721.模様替え(不二塚)
「……手塚、部屋、模様替えした?」
 部屋に入るなり、不二は言った。オレの部屋を真剣な表情で見回す。
「でも、家具の配置が換わってるわけじゃないんだね。なんていうか、こう、片付いてるっていうか」
 鋭いな。不二の様子を視界の端で気にしながらも、なんでもないような表情でテーブルに参考書を広げる。
「もしかして、浮気?」
 憮然とした表情が、オレの顔を覗きこんでくる。まさか。呟いた口を、不二が柔らかく塞ぐ。
「そんなことしたら、許さないからね?」
 青い眼をゆっくりと細め、オレの正面の位置に座る。口調は柔らかなのに、冷たさを感じさせる声。落ち着け。内心で呟くと、オレは不二を真っ直ぐに見つめ返した。
「分かっている。……だが、オレがそこまで器用ではないことくらい知っているだろう?」
「そう、だね。そうだった。だから僕は、君が好きなんだ」
 頷く不二の声から、冷たさが無くなる。だが、オレの中にある後ろめたさは反比例して強くなり、思わず目をそらした。不二の口から、溜息が零れる。
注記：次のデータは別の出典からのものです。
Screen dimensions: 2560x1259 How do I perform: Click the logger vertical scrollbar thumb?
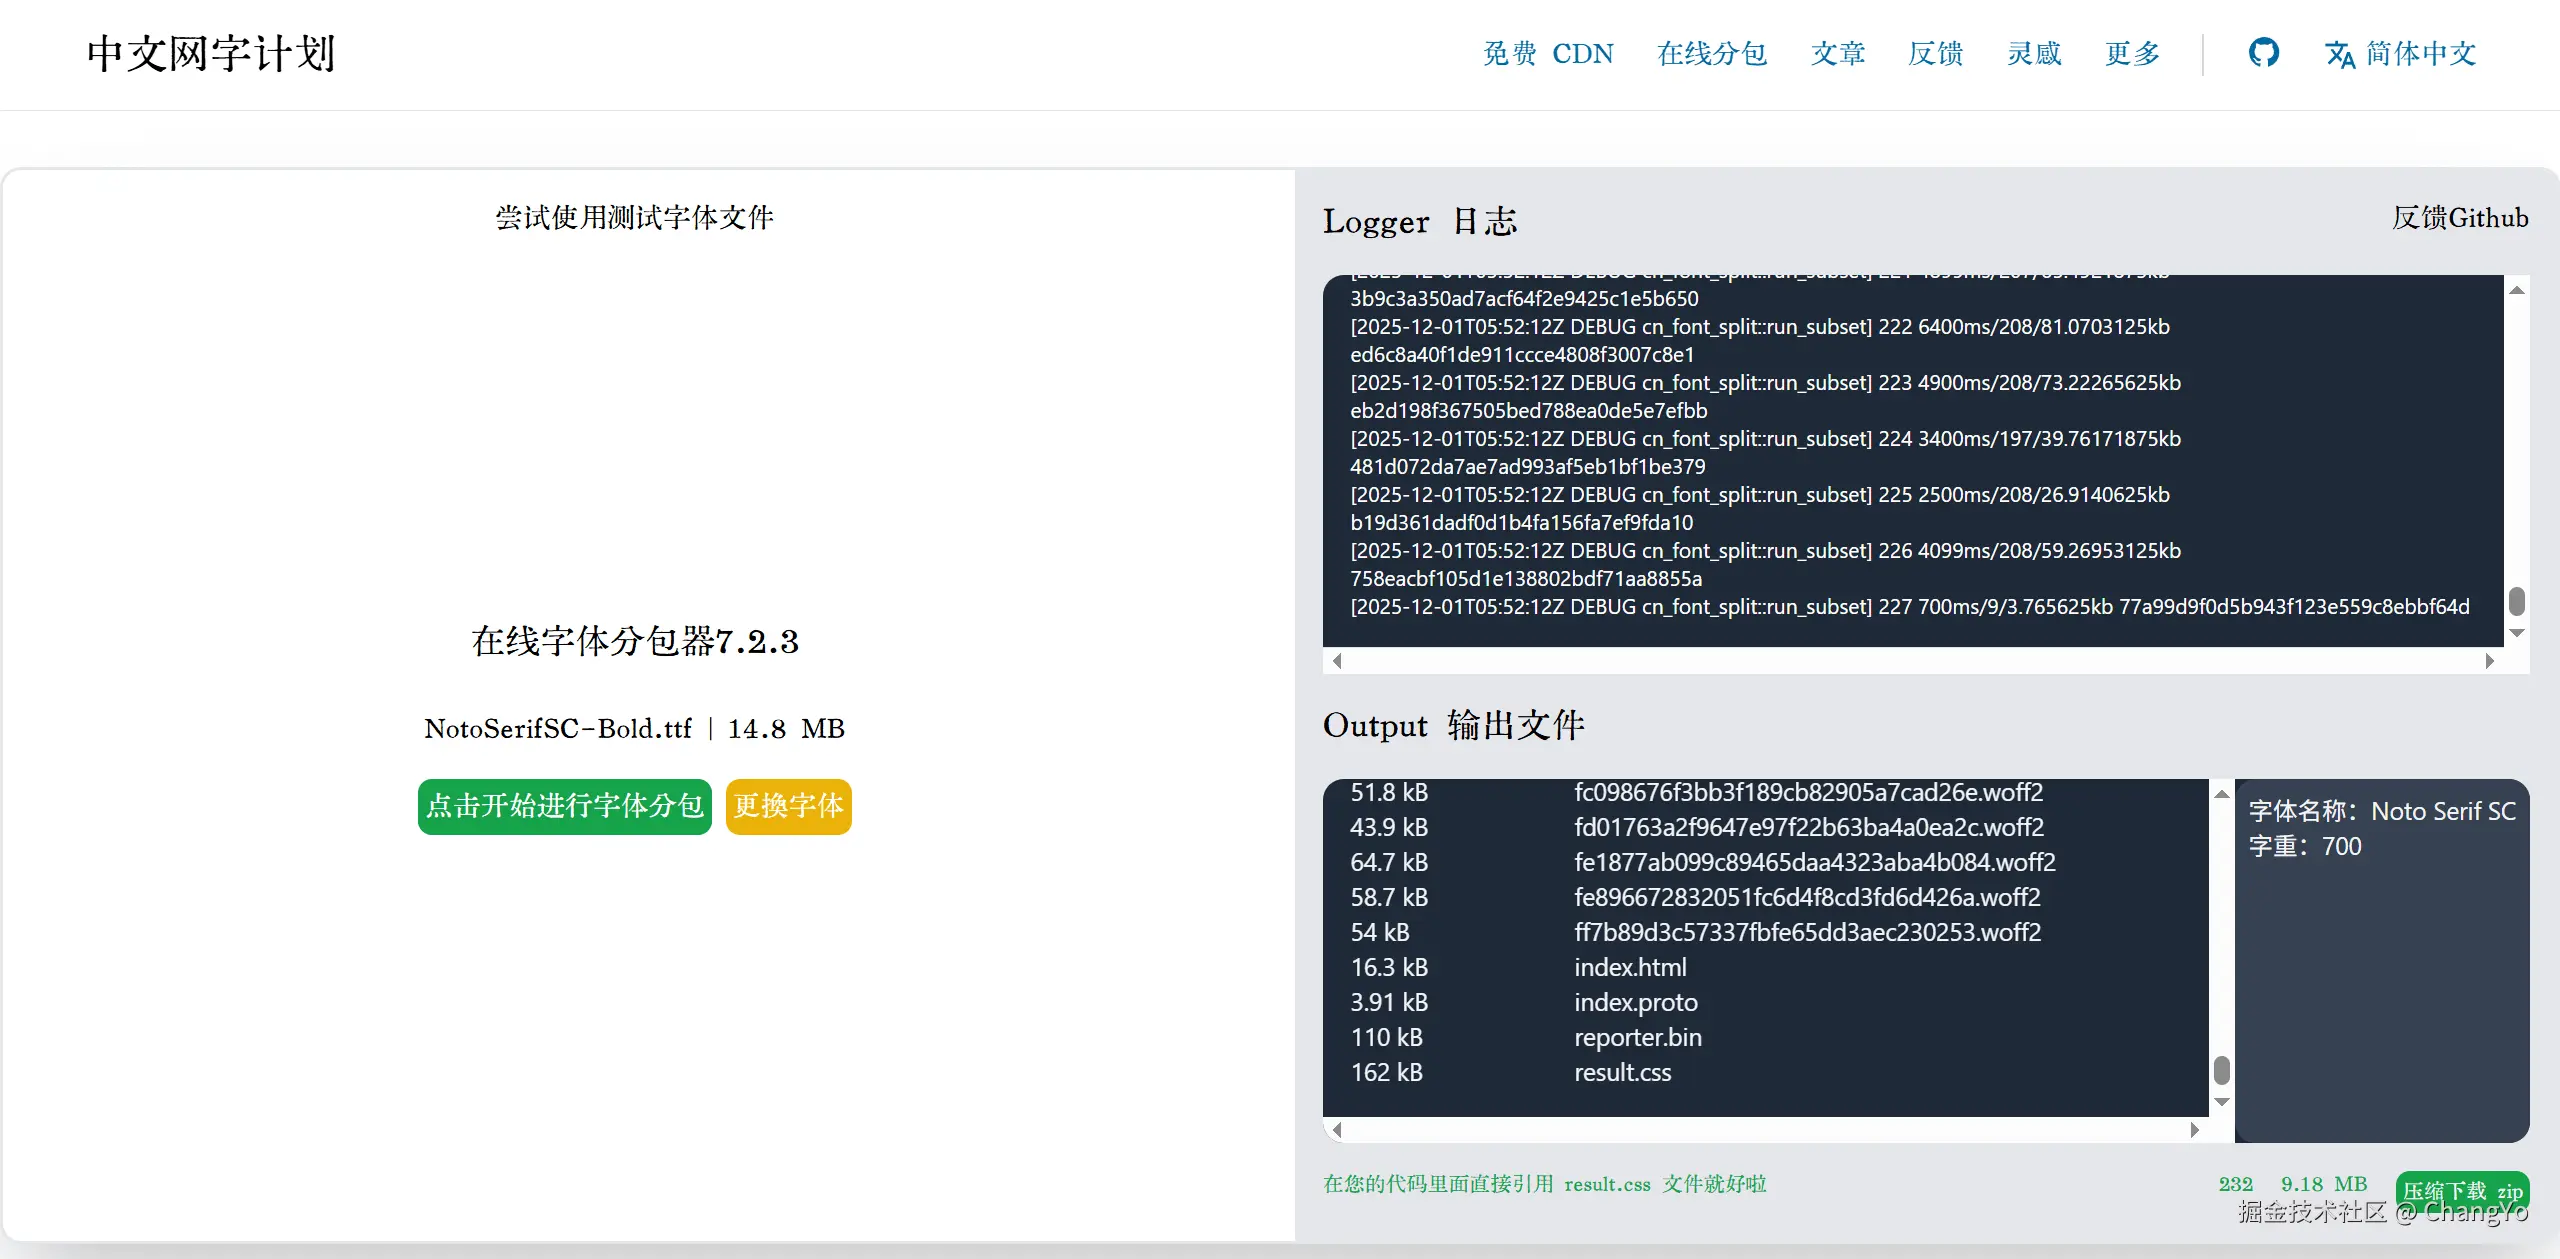click(2517, 601)
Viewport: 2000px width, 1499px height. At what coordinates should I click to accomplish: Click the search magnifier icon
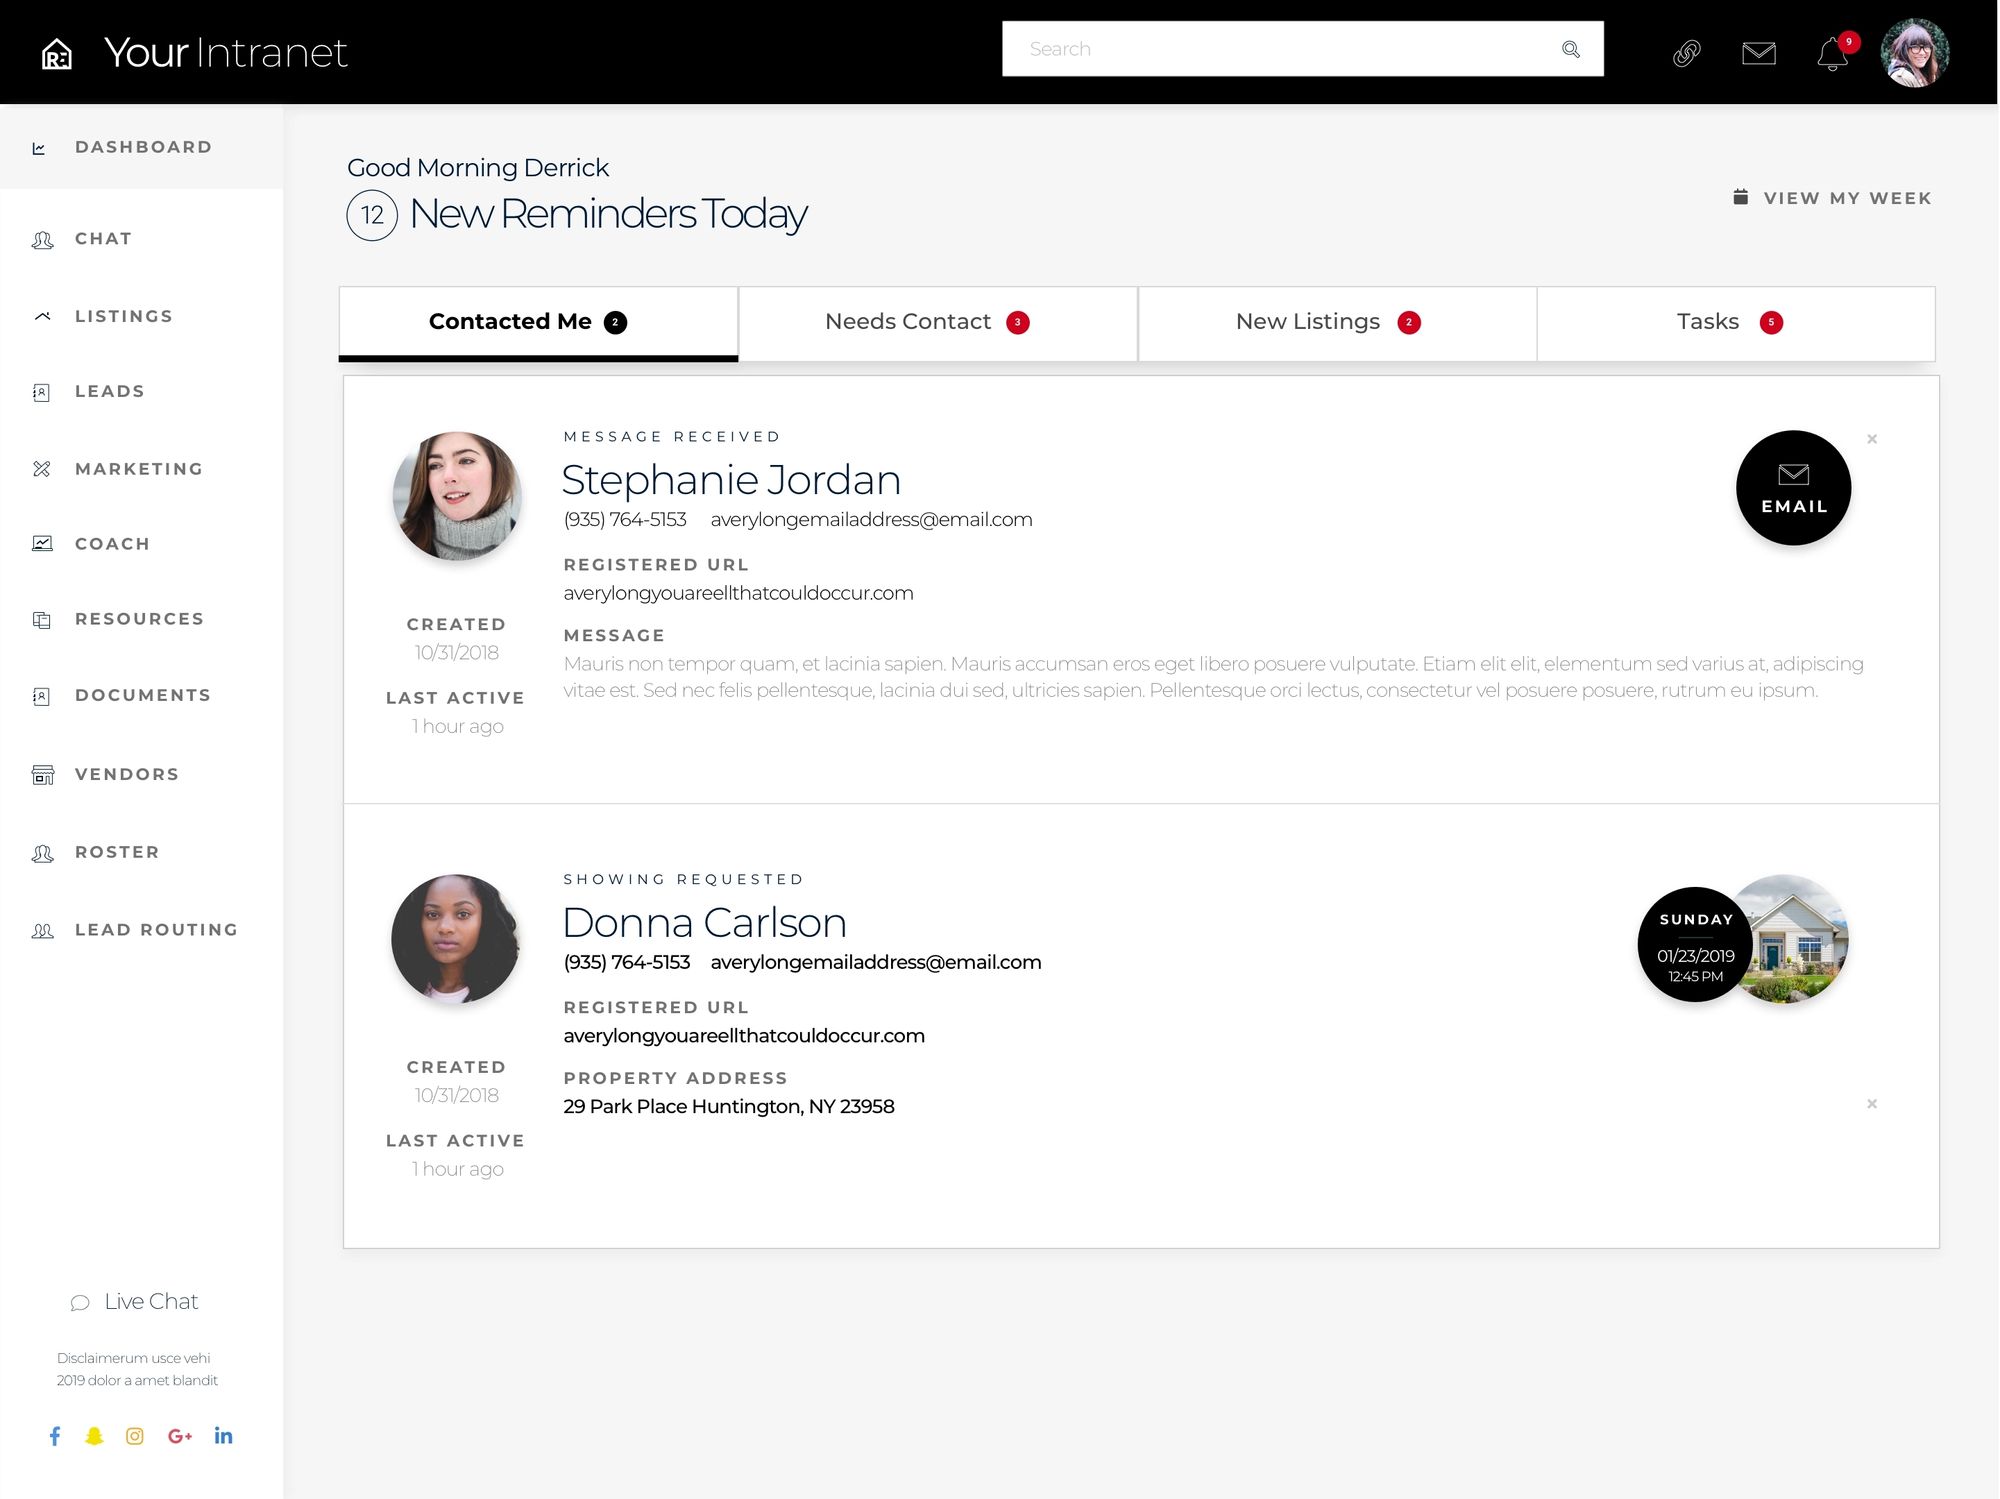(1570, 49)
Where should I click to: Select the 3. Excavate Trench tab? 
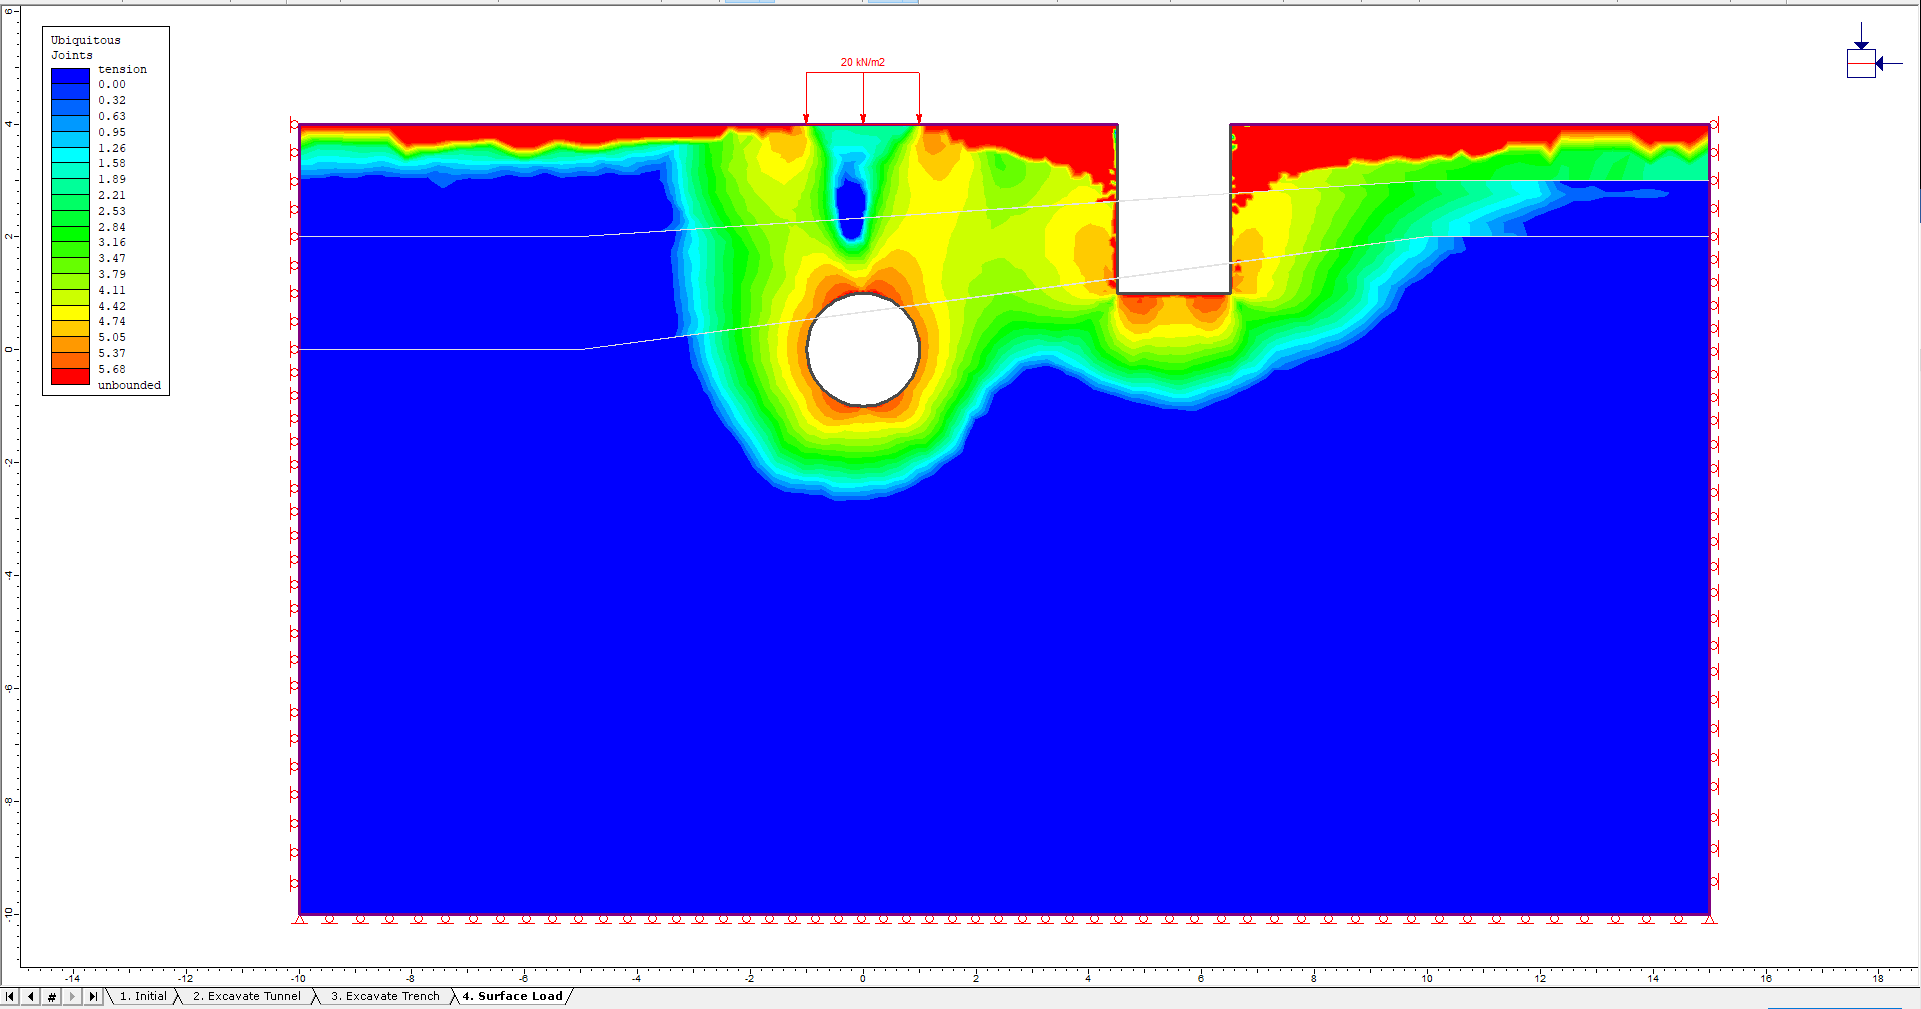tap(385, 996)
「勉強、はじめようか。夏の後は、きっとあっという間に冬だよ」
 ページをめくる音に、顔を上げる。参考書に目を落としていると思った不二は、オレと目を合わせると少し淋しげに笑った。
 すまない、不二。オレは。冬まで一緒にはいれない。秋すらも……。
 問題を探すフリをして参考書のページをめくる。不二は何も言わずオレを見つめていたようだったが、再び短い溜息を吐くと細い指でシャーペンを握りしめた。